• [DATA FOR THIS EXERCISE]
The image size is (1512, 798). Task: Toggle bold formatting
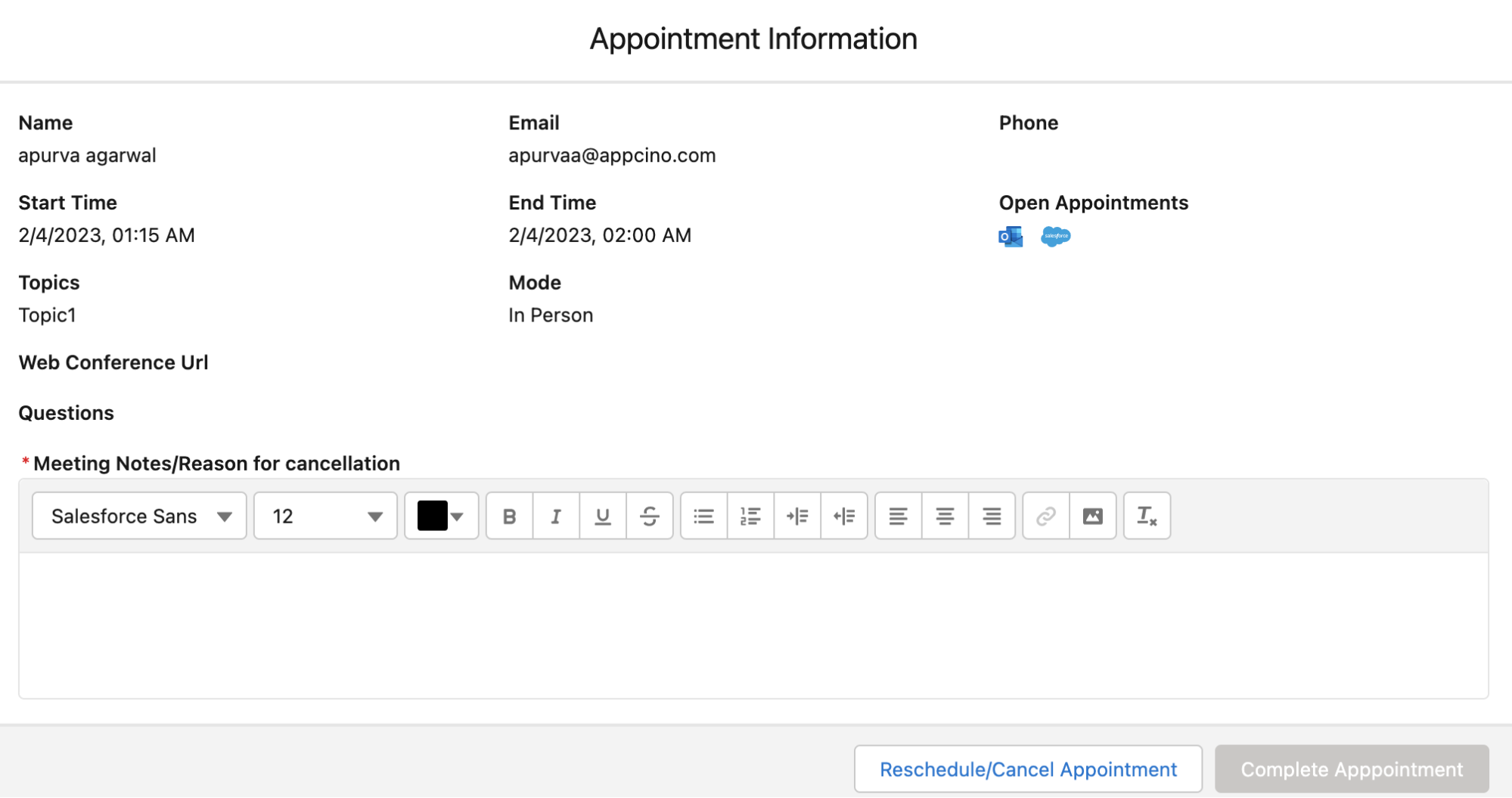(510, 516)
* * *
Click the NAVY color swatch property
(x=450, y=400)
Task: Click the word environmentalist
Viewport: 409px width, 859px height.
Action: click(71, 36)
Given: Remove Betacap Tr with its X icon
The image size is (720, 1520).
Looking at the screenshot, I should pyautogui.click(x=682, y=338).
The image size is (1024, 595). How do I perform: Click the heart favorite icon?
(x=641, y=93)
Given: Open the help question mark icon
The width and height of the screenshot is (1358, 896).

• [WORK REQUEST]
In the entries above, find each line containing the string "Given" and copy it.

• [YOUR RESPONSE]
Given: Remove Betacap Tr with its X icon
Given: Open the help question mark icon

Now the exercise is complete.